Task to complete »
The data below should be transcribed in full, with no picture included.

Materials provided »
┄┄┄┄┄┄┄┄┄┄┄┄┄┄┄┄┄┄┄┄

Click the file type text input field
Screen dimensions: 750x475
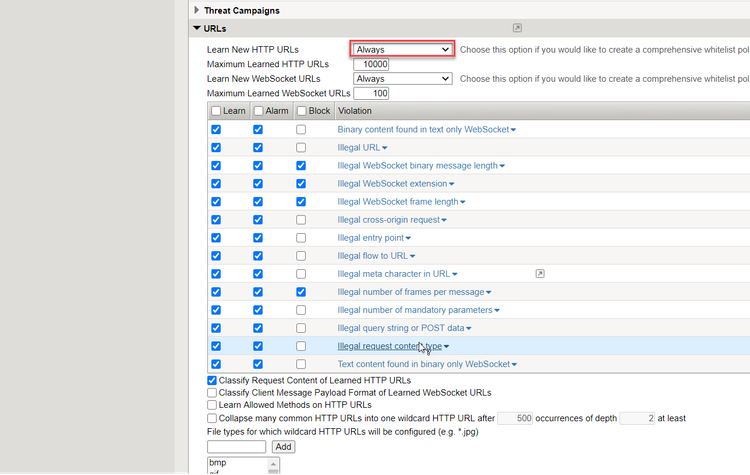coord(237,447)
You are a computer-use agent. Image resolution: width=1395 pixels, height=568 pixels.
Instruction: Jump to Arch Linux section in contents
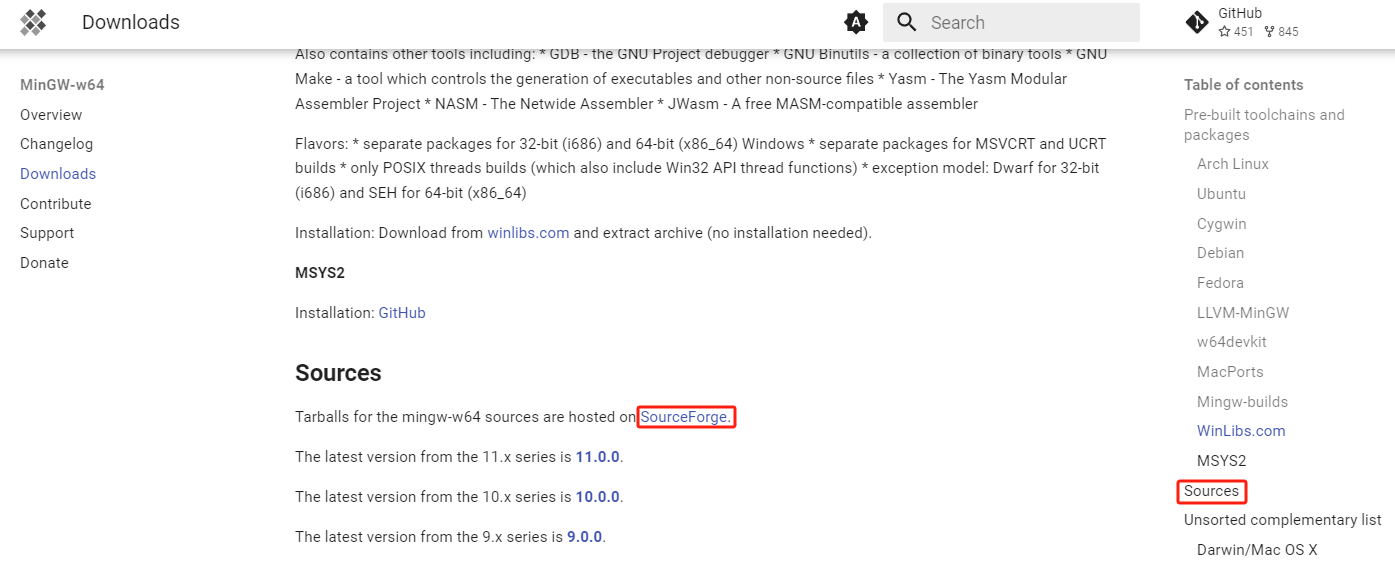(x=1233, y=164)
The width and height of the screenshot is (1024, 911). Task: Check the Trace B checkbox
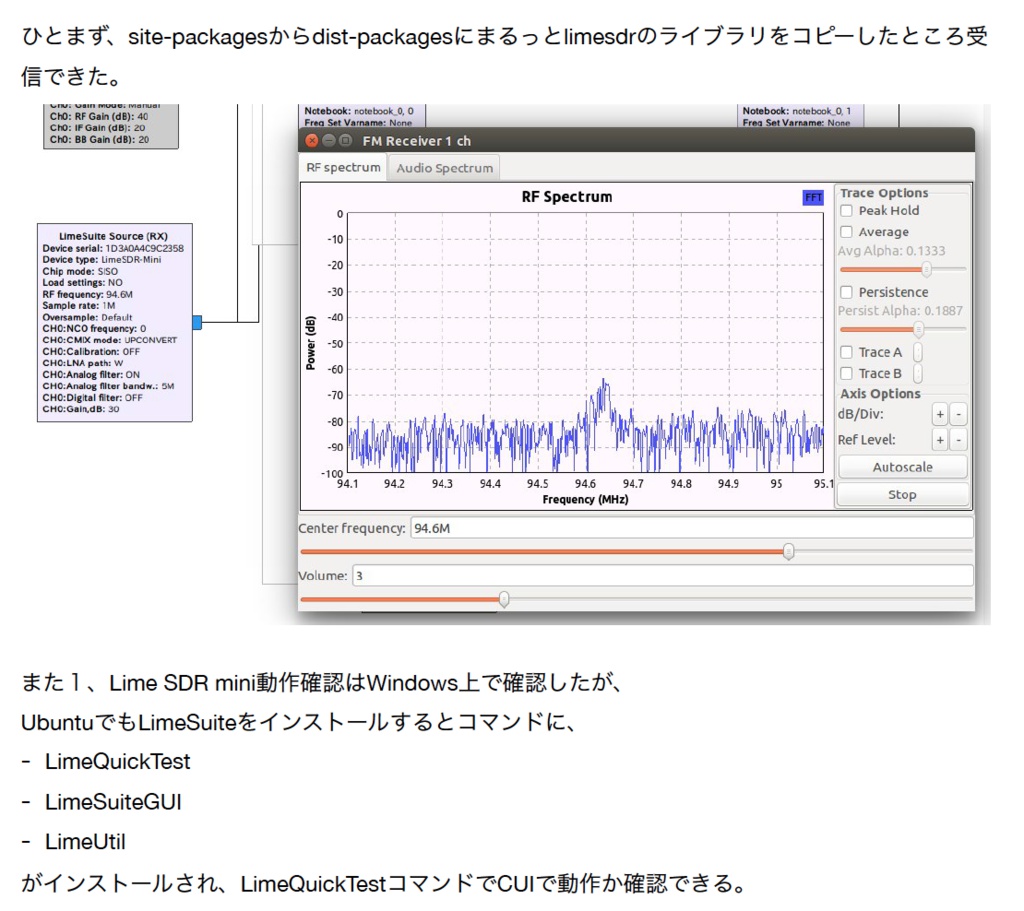[x=845, y=373]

┄┄┄┄┄┄┄┄┄┄┄┄┄┄┄┄┄┄┄┄

Solution for this task »
Click the file type text input field
Screen dimensions: 750x475
coord(237,447)
You are a computer-use agent. Image resolution: width=1395 pixels, height=568 pixels.
Instruction: Jump to Arch Linux section in contents
(x=1233, y=164)
The width and height of the screenshot is (1024, 911). Task: Check the Trace B checkbox
[x=845, y=373]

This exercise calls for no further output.